What is so startling about each of these examples is that they are models of how students themselves can stifle the freedom of expression. Even more insulting is that these examples are a complete aberration from the efforts of Berkeley’s famous Free Speech Movement, where students gathered 60 years ago to promote students’ rights to be able to freely and safely express their opinions. However, in today’s hyper-partisan environment, it seems as if a sizable chunk of Berkeley students only favor free speech when it is speech they agree with. However, if (grown adult) students are confronted with speech they disagree with, past events have shown that enough students believe that violent measures are justified to stifle others’ rights to safe freedom of expression. College should be the place where students go to have their views challenged, not reaffirmed. If students want to be shielded from controversial speech and believe that they deserve to go about their adult life without being offended, then they should go back to Kindergarten. The real world is full of people with very controversial opinions, and their opinions will not change if they are silenced. In fact, silencing controversial opinions will likely make those opinions even more radical. Really, the only solution to speech students don’t like should be more speech and open, respectful debate, not violence or censorship.

Where Do We Go From Here?

It is difficult to prescribe a solution to this problem of sensitivity among Gen Z college students, as there is no silver bullet or immediate solution. As Greg Lukianoff and Jonathan Haidt explain in their book The Coddling of the American Mind, a lot of the fragility we see nowadays comes down to parenting. So, to start, parents, please give your high school kids a reading assignment of Coddling and its sequel, Canceling of the American Mind by Lukianoff and Gen Z free speech connoisseur Rikki Schlott. 

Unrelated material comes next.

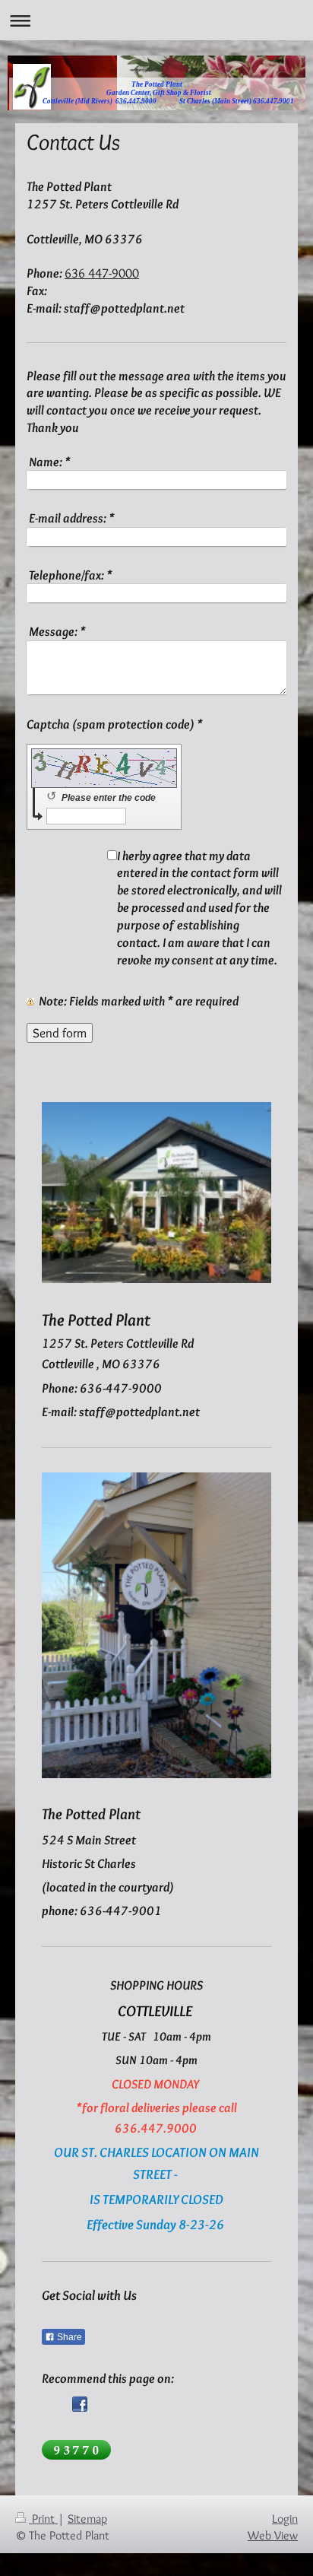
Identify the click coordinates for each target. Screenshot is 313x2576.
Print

For students, it is very hard to tell people to simply suck it up and deal with other people’s seemingly outlandish opinions. To start, I would say we need to start getting to know the person before getting to know their politics. Then, once we have built trust with one another, we can have more productive conversations with people who want to talk about politics because we know more about the other person’s family, background, and upbringing that have led them to believe the things they believe. Or even better, join student organizations that are founded on listening, understanding, and positive discourse, even when you disagree. BridgeUSA is a fantastic organization for this. Founded at UC Berkeley in response to the violence surrounding the Milo Yianoppoulos event and with over 60 chapters on college campuses all across America, BridgeUSA is an organization perfect for students who want to feel open to discuss from whatever perspective they hold. The Foundation of Individual Rights and Expression (FIRE), which I talked about earlier, is another great organization for students to get involved in to bring free speech tools to their campus.

Lastly, student leaders, student government, and student organizations must do better to ensure everyone, even those with opinions they vehemently disagree with, should face no barriers to making their voices heard. The ASUC plan puts further barriers on speech, especially towards those student groups who are in the minority and likely need to be protected more. In fact, if safety were a top priority, there should be more done about preventing physically violent protests at such speaker events rather than censoring the speech itself. After all, speech is not violence, but reactions to speech that people disagree with or are offended by can turn violent if free speech culture is no longer prioritized by our society.